Все немецкие революционеры – большие космополиты, sie haben überwunden den Standpunkt der Nationalität[114] и все исполнены самого раздражительного, самого упорного патриотизма. Они готовы принять всемирную республику, стереть границы между государствами, но чтоб Триест и Данциг принадлежали Германии. Венские студенты не побрезгали отправиться под начальство Радецкого в Ломбардию, они даже, под предводительством какого-то профессора, взяли пушку, которую подарили Инсбруку.
При этом заносчивом и воинственном патриотизме Германия, со времени первой революции и поднесь, смотрит с ужасом направо, с ужасом налево. Тут Франция с распущенными знаменами переходит Рейн – там Россия переходит Неман, и народ в двадцать пять миллионов голов чувствует себя круглой сиротой, бранится от страха, ненавидит от страха и теоретически, по источникам, доказывает, чтоб утешиться, что бытие Франции есть уже небытие, а бытие России не есть еще бытие.
«Воинственный» конвент, собиравшийся в павловской церкви во Франкфурте и состоявший из добрых sehr ausgezeichneten in ihrem Fache[115] профессоров, лекарей, теологов, фармацевтов и филологов, рукоплескал австрийским солдатам в Ломбардии, теснил поляков в Познани. Самый вопрос о Шлезвиг-Гольштейне (Stammverwandt![116]) брал за живое только сточки зрения «Тейтчтума»[117]. Первое свободное слово, сказанное, после веков молчания, представителями освобождающейся Германии, было против притесненных, слабых народностей; эта неспособность свободе, эти неловко обличаемые поползновения удержать неправое стяжание вызывают иронию: человек прощает дерзкие притязания только за энергические действия, а их не было.
Революция 1848 года имела везде характер опрометчивости, невыдержки, но не имела ни во Франции, ни в Италии почти ничего смешного; в Германии, кроме Вены, она была исполнена комизма несравненно больше юмористического, чем комизм прегадкой гётевской комедии «Der Bürgergeneral»[118]
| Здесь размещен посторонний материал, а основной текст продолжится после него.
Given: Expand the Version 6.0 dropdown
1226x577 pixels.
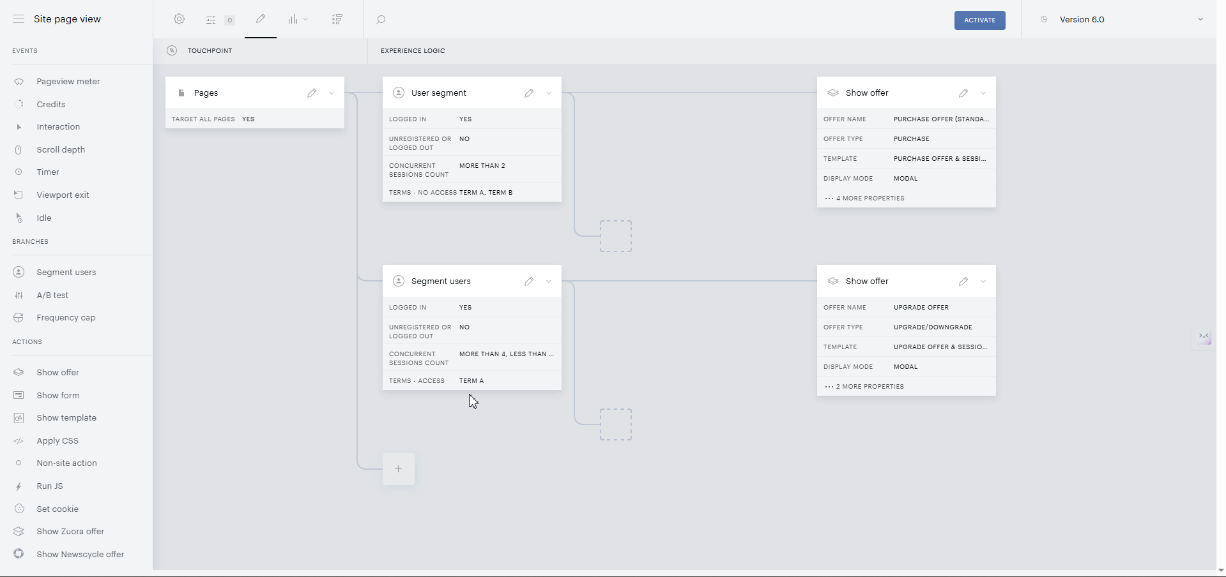Looking at the screenshot, I should 1200,19.

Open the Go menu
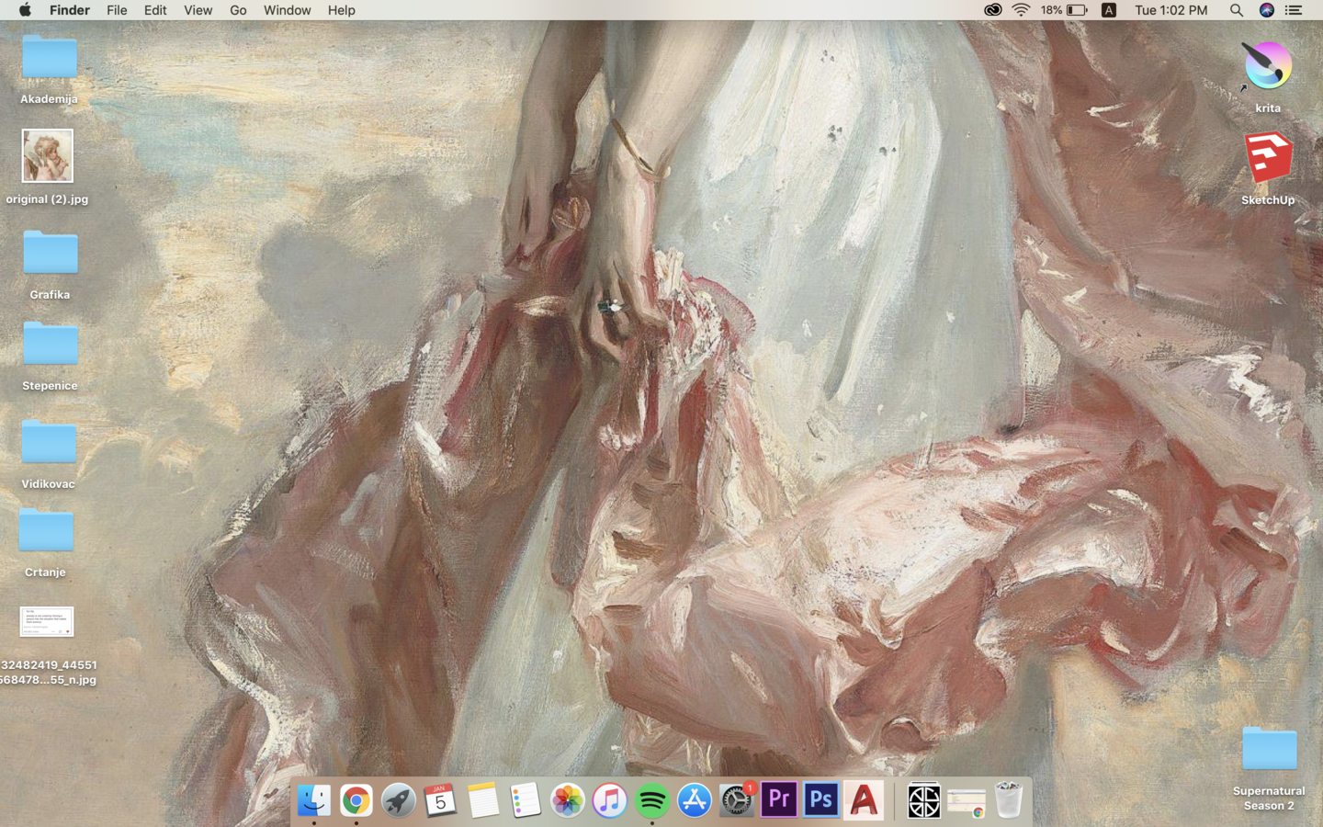click(238, 10)
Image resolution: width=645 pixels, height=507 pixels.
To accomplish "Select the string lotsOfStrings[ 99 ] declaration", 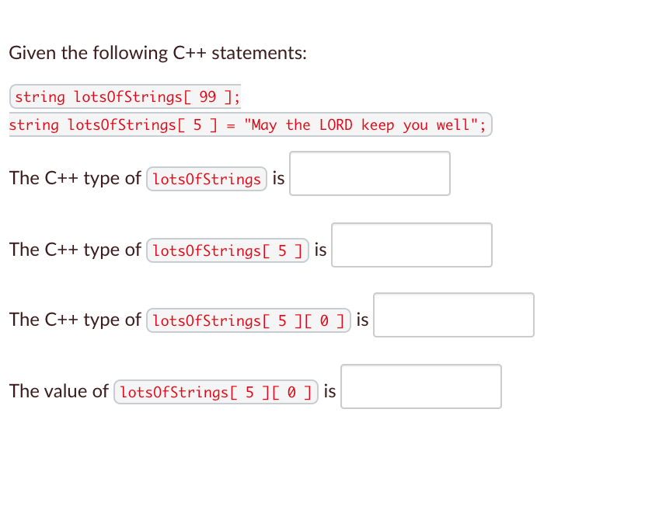I will 124,96.
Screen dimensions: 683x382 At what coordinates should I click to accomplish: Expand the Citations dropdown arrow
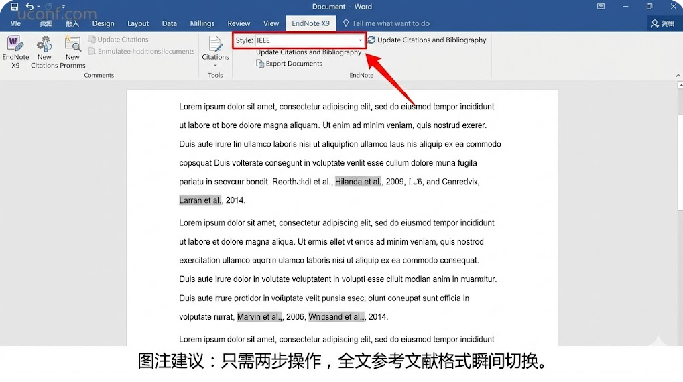tap(215, 66)

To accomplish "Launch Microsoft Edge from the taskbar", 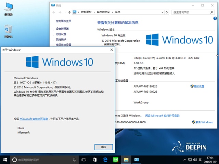I will pyautogui.click(x=106, y=160).
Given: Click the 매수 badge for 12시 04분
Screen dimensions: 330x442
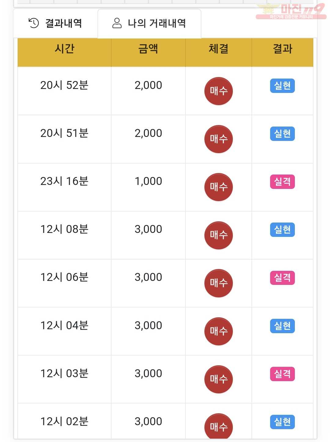Looking at the screenshot, I should click(218, 331).

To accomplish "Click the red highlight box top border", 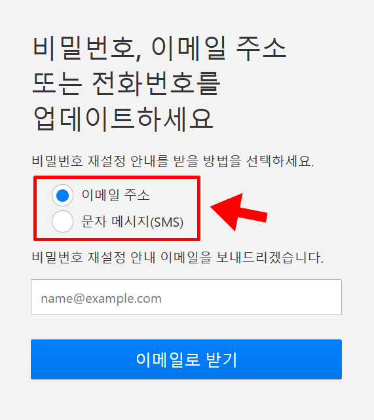I will click(117, 178).
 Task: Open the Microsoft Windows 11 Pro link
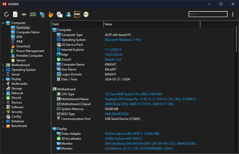123,40
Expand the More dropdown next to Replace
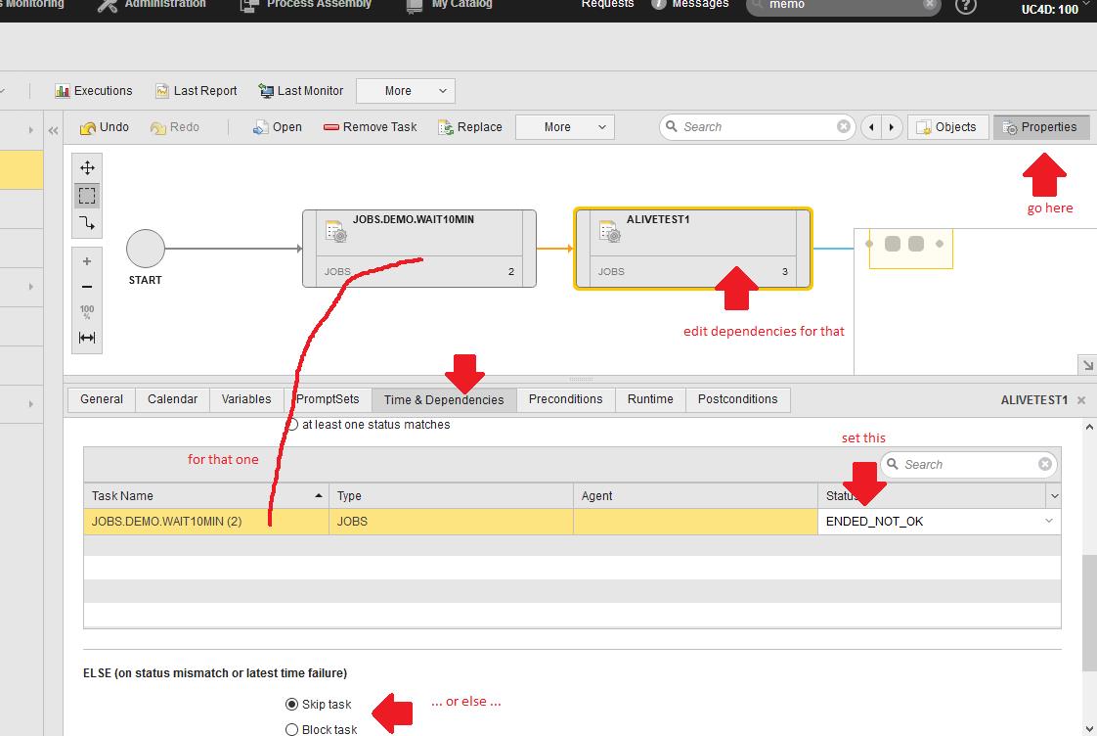The height and width of the screenshot is (736, 1097). pos(564,126)
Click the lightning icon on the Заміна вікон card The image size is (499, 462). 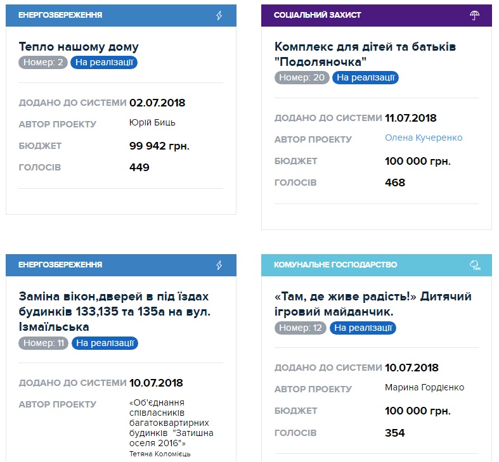(219, 265)
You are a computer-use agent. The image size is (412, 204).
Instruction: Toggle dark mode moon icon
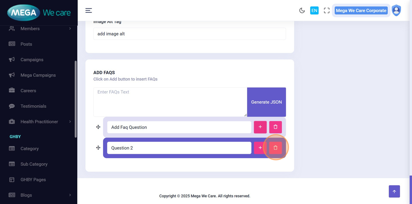[302, 10]
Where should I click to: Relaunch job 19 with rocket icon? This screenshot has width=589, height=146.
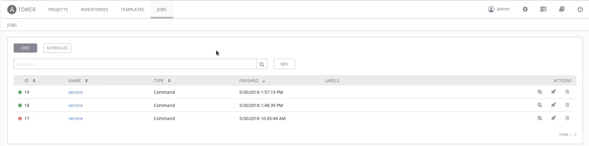tap(553, 92)
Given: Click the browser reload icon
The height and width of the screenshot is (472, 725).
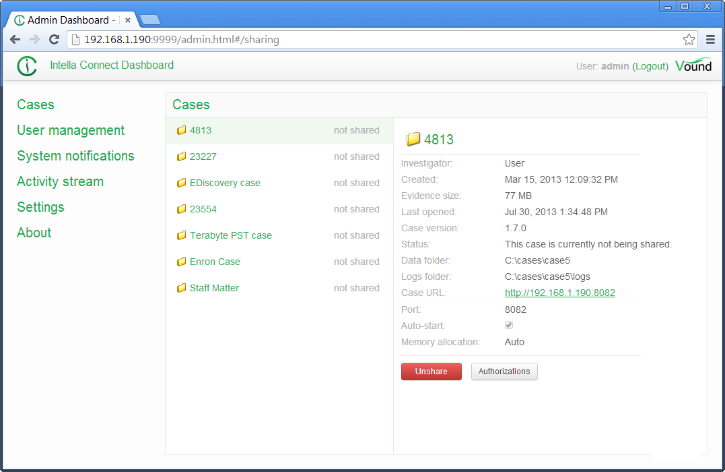Looking at the screenshot, I should pos(54,40).

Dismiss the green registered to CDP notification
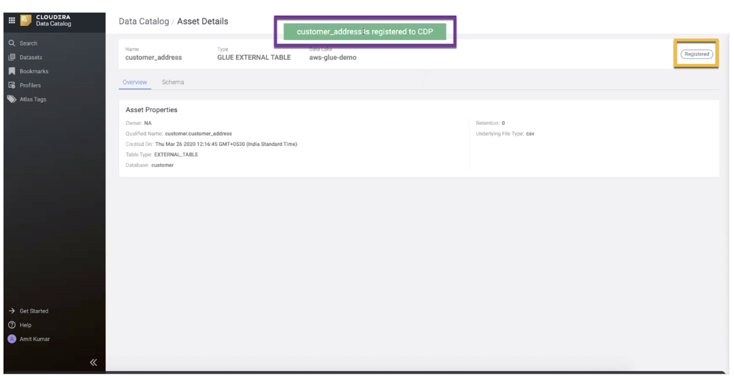365,31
Не было города, «пятна» в Германии, в котором при восстании не являлась бы попытка «Комитета общественного спасения», со всеми главными деятелями, с холодным юношей Сен-Жюстом, с мрачными террористами и военным гением, представлявшим Карно. Двух-трех Робеспьеров я лично знал; они надевали всегда чистую рубашку, мыли руки и чистили ногти; зато были и растрепанные Колло д'Эрбуа, а если в клубе находился человек, любивший еще больше пиво, чем другие, и волочившийся еще открытее за штубенмедхенами[119], – это был Дантон, eine schwelgende Natur![120]
Французские слабости и недостатки долею улетучиваются при их легком и быстром характере. У немца те же недостатки получают какое-то прочное и основательное развитие и бросаются в глаза. Надобно самому видеть эти немецкие опыты, представить so einen burschikosen Kamin de Paris[121] в политике, чтобы оценить их. Мне они всегда напоминали резвость коровы, когда это доброе и почтенное животное, украшенное семейным добродушием, разыграется, заветреничает на лугу и с пресерьезной миной побрыкает обеими задними ногами или, пробежит косым галопом, погоняя себя хвостом.